#### [Exercise prompt]
With the pictures left out, set down the line containing "Screen dimensions: 803x476" and each line after it to the end of the material, exactly as written.

#### [Data listing]
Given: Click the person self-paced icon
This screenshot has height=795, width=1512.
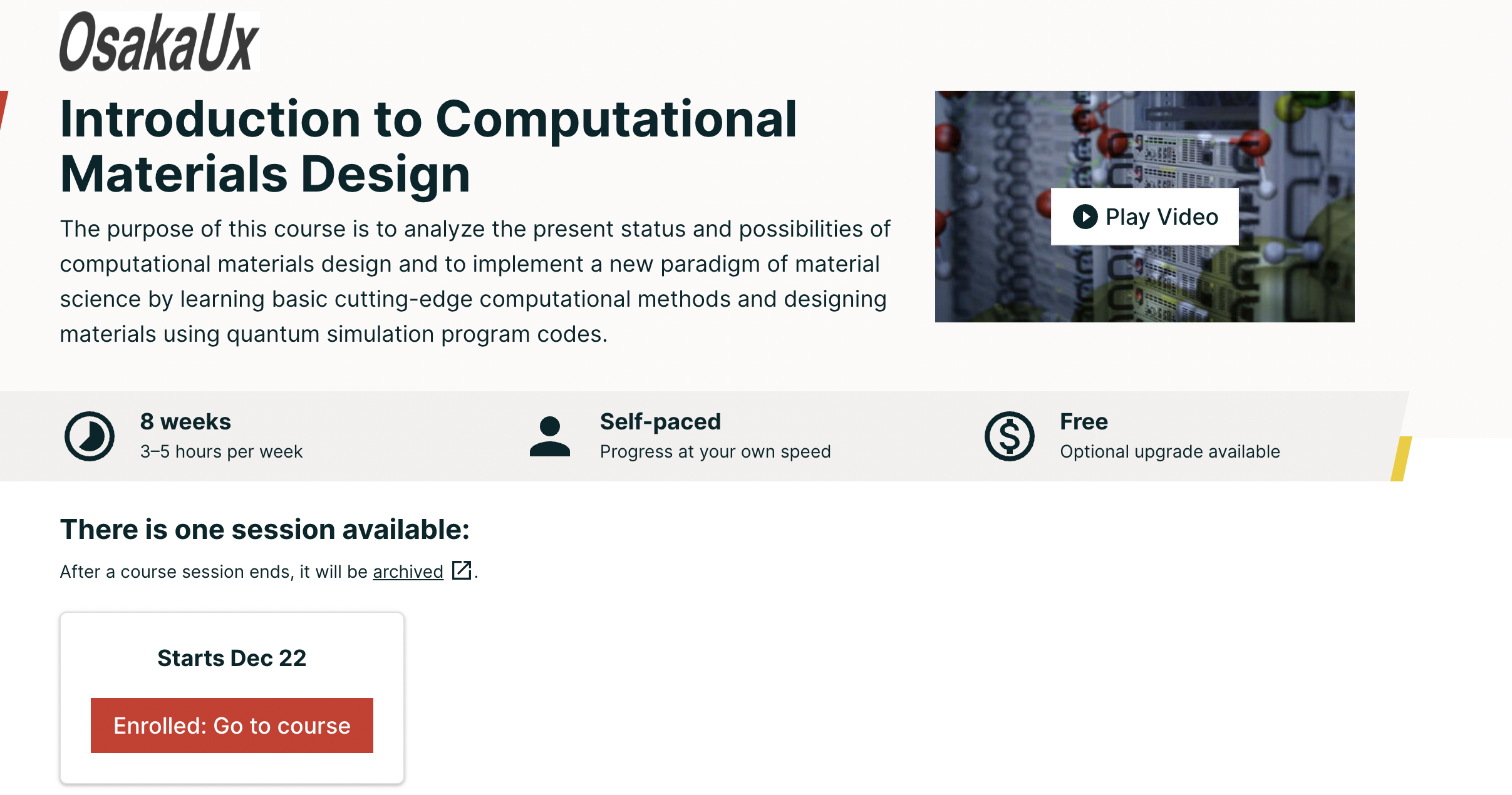Looking at the screenshot, I should 549,436.
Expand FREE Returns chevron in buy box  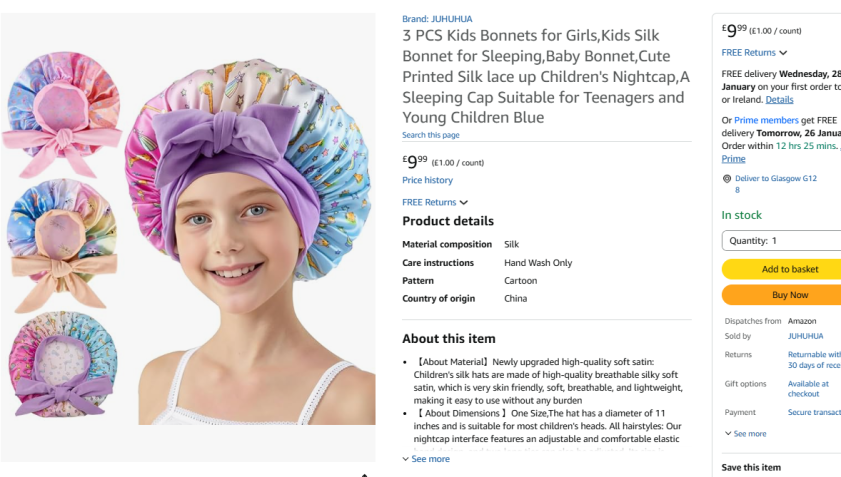point(783,53)
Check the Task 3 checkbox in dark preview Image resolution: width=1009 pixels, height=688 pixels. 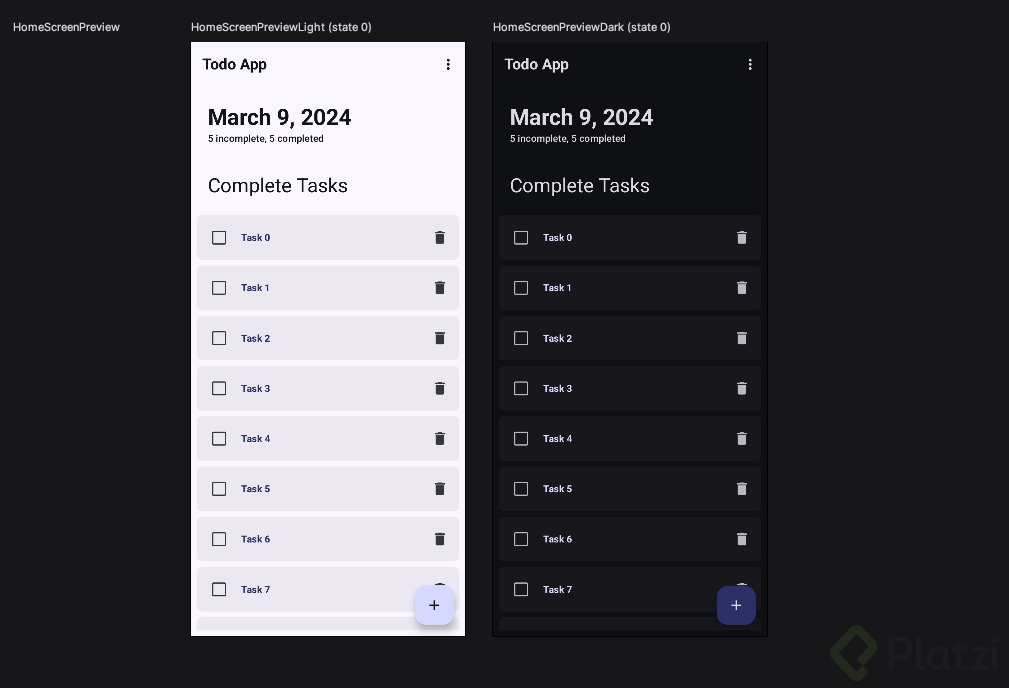521,388
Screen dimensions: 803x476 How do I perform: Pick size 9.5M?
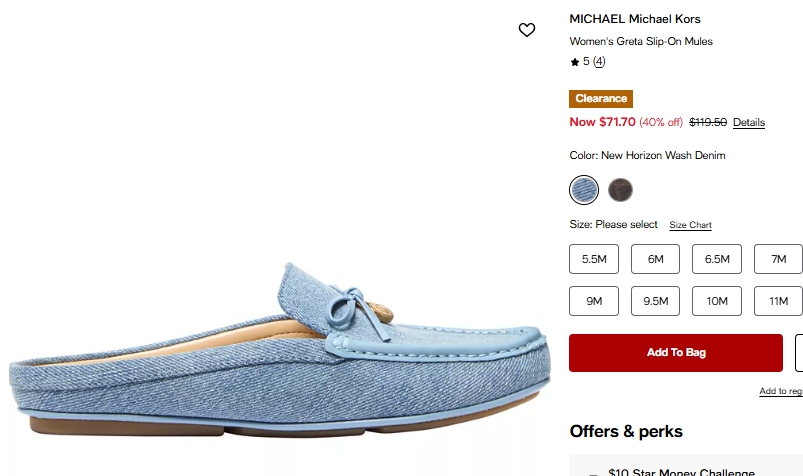pos(656,301)
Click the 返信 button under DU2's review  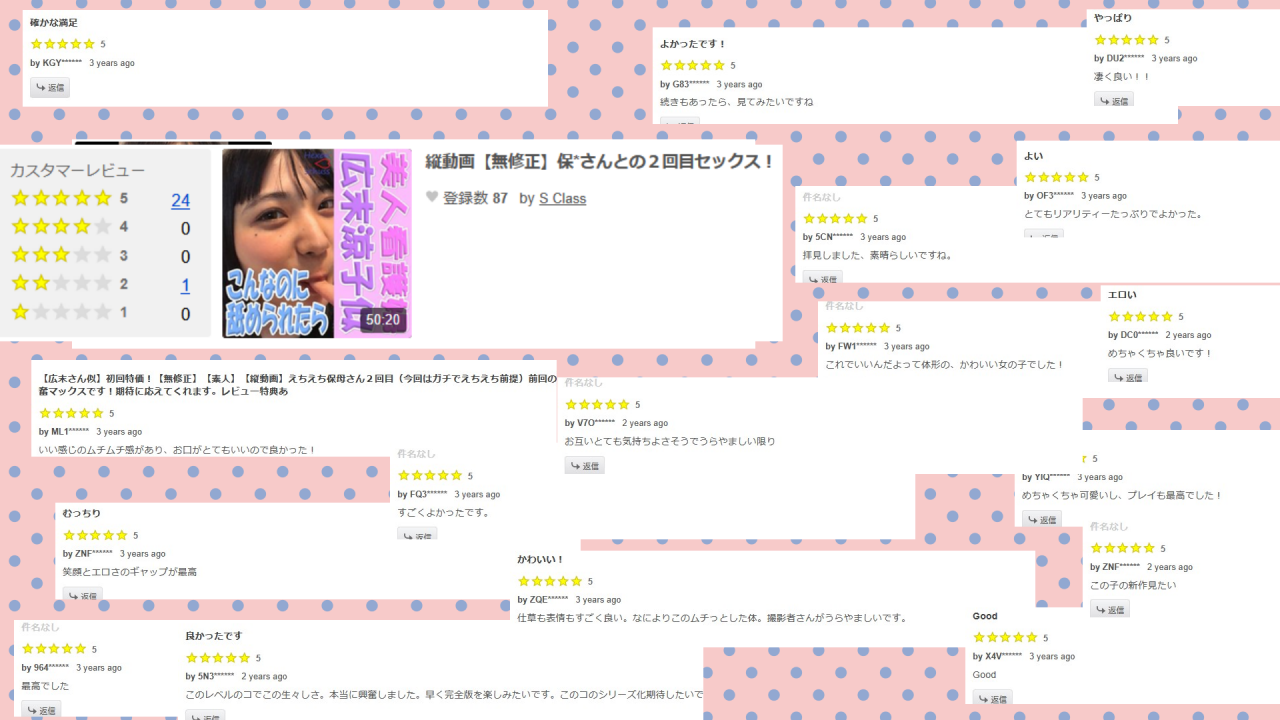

#### [Response to the task]
Screen dimensions: 803x476 How do I perform: Pick size 9.5M?
pos(656,301)
Click the 返信 button under DU2's review  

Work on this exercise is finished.